Mountain View was presenting its bootcamp format at the Focus Learning Systems site, and because that site is close to my home, it seemed like a good idea to experience Mountain View Systems classes without a large travel expense. Mountain View and Focus Learning Systems have since dissolved their partnership, and are each providing bootcamp training that is uniquely their own. The bootcamp that I experienced was a collaboration, and will be presented as such. I will refer to the partnership in this article as "the bootcamp providers." I was not influenced in any way by the principals of Focus Learning Systems or Mountain View Systems.


The bootcamp that I attended is advertised as an experience that "will make sure you're completely ready to take on Windows 2000 in the workplace." The W2K bootcamp that I attended in mid-June 2001 was an "UnBelievable" 16-day experience. It was grueling, demanding, exhausting, comprehensive, memorable, and without a doubt worth every drop of anxiety that it generated. I was asked by a few of my friends what the MCSE bootcamp was like. The only life experience that was comparable was a year-long Hebrew class that I took during a one-month intercession while I was in seminary many years ago. All I did for those four weeks was eat, drink, and sleep Hebrew—that was all there was to life. I was successful then, although there were some bumps in the road, and to this day (some 20+ years later), I can still read and write Hebrew. In the same manner, I earned the W2K MCSE in the most rigorous yet productive 16 days of my professional IT career. I expect that what I learned in June 2001 will stay with me for many years to come.

I will say at the outset that I was unsure whether I would be successful over a 16-day/7-test bootcamp. My preconceived hypothesis before the bootcamp was that I would pass most of the exams, but that I would have to work hard after the bootcamp to really learn W2K. This is what I discovered.

1: Is There any Preliminary Reading that I Need to Do? What is the Registration Process Like?

Before beginning the bootcamp, I registered on-line. The registration was straightforward and very easy to negotiate. I could also have registered by telephone. Several payment options were available, including payment by purchase order or credit card. I received notice that my registration was accepted within a day. If a student is local to one of the training sites and does not need to stay at a hotel, the price of the bootcamp is less. Students who take their bootcamps in Tallahassee stay at the Marriott Towne Place Suites, which is across the street from the learning center.
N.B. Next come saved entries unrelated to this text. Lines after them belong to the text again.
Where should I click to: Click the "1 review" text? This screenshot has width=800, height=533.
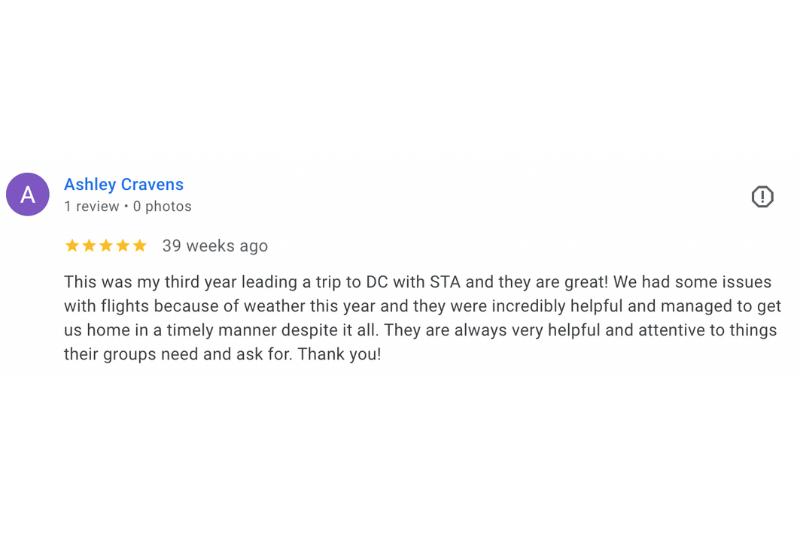(91, 207)
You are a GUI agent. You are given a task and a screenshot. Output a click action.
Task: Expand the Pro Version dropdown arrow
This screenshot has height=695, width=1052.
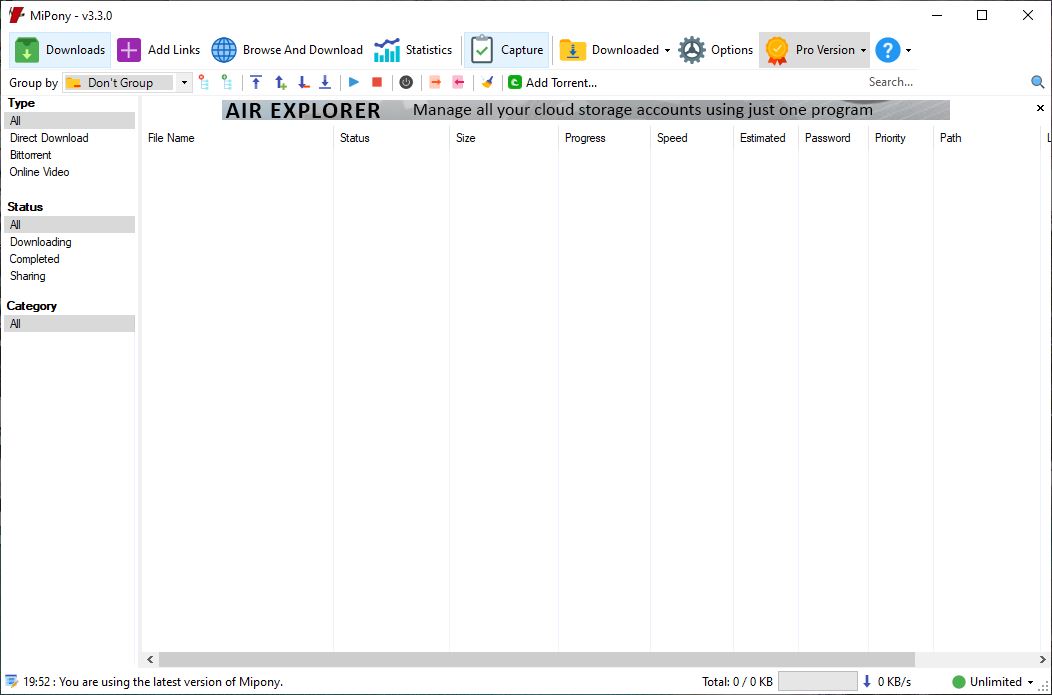point(863,51)
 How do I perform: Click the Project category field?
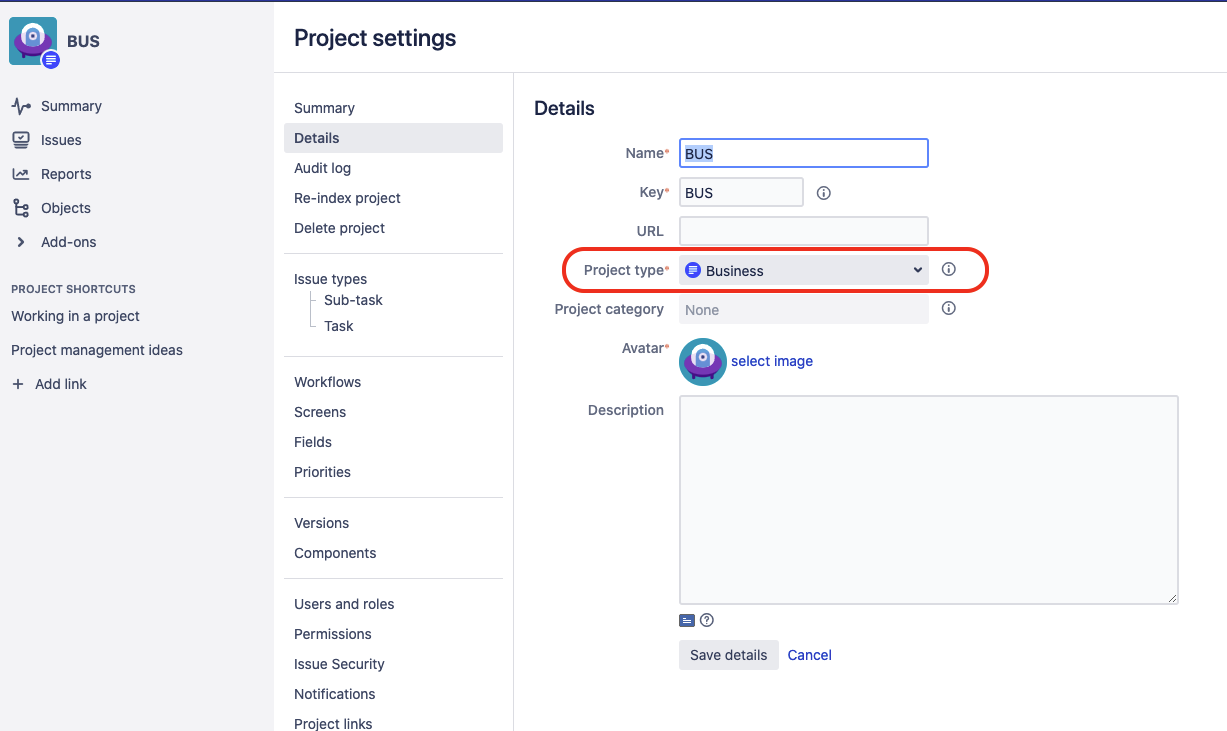pyautogui.click(x=803, y=310)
About a week before the bootcamp, I received several documents from the bootcamp providers by email. The documents included a map of the Tallahassee area, some sales information, a 14-page survival guide outlining the bootcamp process (including essential information regarding meals and schedules), and a detailed TCP/IP study guide with a heavy emphasis on subnetting. These documents addressed most questions I had before arriving at the center. The TCP/IP study guide was included to make sure that all students had an adequate understanding of the TCP/IP protocol stack that is used throughout the W2K courses and tests. The TCP/IP study guide was well-done, and offered good examples and exercises to assist students with TCP/IP issues and subnet masking scenarios. Because I have taught TCP/IP in the NT 4.0 days and for Novell, I just glanced over the material when I received it. No other preliminary reading was recommended or required. I found that comforting because it did not interfere with my work schedule before sitting the bootcamp.

2: What is the Learning Environment Like? What Is the Living Environment Like During the Bootcamp? Is There Time for Anything Else but W2K? How good are the Setup, Classroom, and Instructor? Do They Really Know the OS and How to Use it in a Production Environment?

The learning environment for the bootcamp was easily accessible and comfortable. My class initially consisted of seven students. One student was only sitting through the first five days of the class. One other student left after the second exam. Five of us completed the 16 days, with the MCSE-W2K. Of the five students, three work in large production environments, and two of us are Microsoft Trainers. The classroom could easily accommodate 16 students. Each student's workspace consisted of a full 30"[ts]60" desktop, which is plenty of space to spread out, have multiple books on the desktop, and not feel squeezed for space. Each student had access to a PIII–600MHz Dell Optiplex with plenty of memory and hard drive space, and a 17-inch monitor. Each student computer was initially configured with two partitions: a C drive with Windows 98 that was used for testing and a D drive with W2K Professional. We each installed W2K Server on day 4 of the bootcamp. Between each pair of students, there was a 17-inch central monitor that was directly connected to the instructor's computer. This made demonstrations, labs, and configuration examples very easy to view and follow. There were no hard-to-see LCD panels or Proxima projectors. Everything a student needed was available on his/her desktop.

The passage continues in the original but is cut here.